- Records for finding displayed items:
[start]

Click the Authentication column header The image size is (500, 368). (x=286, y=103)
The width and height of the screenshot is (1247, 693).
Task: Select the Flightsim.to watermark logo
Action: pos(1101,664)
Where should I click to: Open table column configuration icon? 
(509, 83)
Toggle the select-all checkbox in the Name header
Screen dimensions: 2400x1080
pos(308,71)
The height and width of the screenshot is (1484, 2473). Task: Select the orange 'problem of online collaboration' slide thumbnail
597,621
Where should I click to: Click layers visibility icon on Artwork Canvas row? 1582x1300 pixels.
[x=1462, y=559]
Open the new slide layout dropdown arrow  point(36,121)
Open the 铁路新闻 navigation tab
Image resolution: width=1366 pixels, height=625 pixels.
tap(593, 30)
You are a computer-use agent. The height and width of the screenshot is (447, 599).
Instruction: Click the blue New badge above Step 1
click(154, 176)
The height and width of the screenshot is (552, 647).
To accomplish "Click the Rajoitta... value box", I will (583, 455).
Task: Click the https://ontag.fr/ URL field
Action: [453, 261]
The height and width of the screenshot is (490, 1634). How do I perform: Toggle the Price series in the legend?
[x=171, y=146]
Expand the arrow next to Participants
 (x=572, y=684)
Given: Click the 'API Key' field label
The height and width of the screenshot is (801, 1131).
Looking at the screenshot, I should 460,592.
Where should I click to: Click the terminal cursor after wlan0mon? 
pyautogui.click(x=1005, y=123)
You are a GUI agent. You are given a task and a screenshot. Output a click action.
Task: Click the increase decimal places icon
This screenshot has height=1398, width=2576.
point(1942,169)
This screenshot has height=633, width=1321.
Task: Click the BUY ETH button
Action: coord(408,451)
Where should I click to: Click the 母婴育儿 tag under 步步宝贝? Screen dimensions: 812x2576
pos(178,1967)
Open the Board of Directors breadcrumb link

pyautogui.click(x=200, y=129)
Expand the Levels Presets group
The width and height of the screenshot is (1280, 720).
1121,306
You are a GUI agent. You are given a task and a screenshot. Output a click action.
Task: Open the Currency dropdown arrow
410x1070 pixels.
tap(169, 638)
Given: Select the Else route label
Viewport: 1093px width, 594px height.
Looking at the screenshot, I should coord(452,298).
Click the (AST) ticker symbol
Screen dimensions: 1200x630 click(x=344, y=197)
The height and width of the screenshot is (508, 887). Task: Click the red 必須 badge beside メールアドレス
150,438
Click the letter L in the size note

[end]

- What you need to do: Convert every line of the records above into a numbered list, leaving out the blank lines.

- Answer for this exercise:
1. Click the Authentication column header The image size is (500, 368). (x=286, y=103)
2. The width and height of the screenshot is (1247, 693).
3. Task: Select the Flightsim.to watermark logo
4. Action: pos(1101,664)
5. Where should I click to: Open table column configuration icon? 
6. (509, 83)
7. Toggle the select-all checkbox in the Name header
8. Screen dimensions: 2400x1080
9. pos(308,71)
10. The height and width of the screenshot is (1484, 2473). Task: Select the orange 'problem of online collaboration' slide thumbnail
11. 597,621
12. Where should I click to: Click layers visibility icon on Artwork Canvas row? 1582x1300 pixels.
13. [x=1462, y=559]
14. Open the new slide layout dropdown arrow  point(36,121)
15. Open the 铁路新闻 navigation tab
16. Image resolution: width=1366 pixels, height=625 pixels.
17. tap(593, 30)
18. You are a computer-use agent. The height and width of the screenshot is (447, 599).
19. Instruction: Click the blue New badge above Step 1
20. click(154, 176)
21. The height and width of the screenshot is (552, 647).
22. To accomplish "Click the Rajoitta... value box", I will (583, 455).
23. Task: Click the https://ontag.fr/ URL field
24. Action: [453, 261]
25. The height and width of the screenshot is (490, 1634). How do I perform: Toggle the Price series in the legend?
26. [x=171, y=146]
27. Expand the arrow next to Participants
28.  (x=572, y=684)
29. Given: Click the 'API Key' field label
30. The height and width of the screenshot is (801, 1131).
31. Looking at the screenshot, I should 460,592.
32. Where should I click to: Click the terminal cursor after wlan0mon? 
33. pyautogui.click(x=1005, y=123)
34. You are a GUI agent. You are given a task and a screenshot. Output a click action.
35. Task: Click the increase decimal places icon
36. This screenshot has height=1398, width=2576.
37. point(1942,169)
38. This screenshot has height=633, width=1321.
39. Task: Click the BUY ETH button
40. Action: coord(408,451)
41. Where should I click to: Click the 母婴育儿 tag under 步步宝贝? Screen dimensions: 812x2576
42. pos(178,1967)
43. Open the Board of Directors breadcrumb link
44. pyautogui.click(x=200, y=129)
45. Expand the Levels Presets group
46. The width and height of the screenshot is (1280, 720).
47. 1121,306
48. You are a GUI agent. You are given a task and a screenshot. Output a click action.
49. Task: Open the Currency dropdown arrow
50. 410x1070 pixels.
51. tap(169, 638)
52. Given: Select the Else route label
53. Viewport: 1093px width, 594px height.
54. Looking at the screenshot, I should coord(452,298).
55. Click the (AST) ticker symbol
56. Screen dimensions: 1200x630 click(x=344, y=197)
57. The height and width of the screenshot is (508, 887). Task: Click the red 必須 badge beside メールアドレス
58. 150,438
59. Click the letter L in the size note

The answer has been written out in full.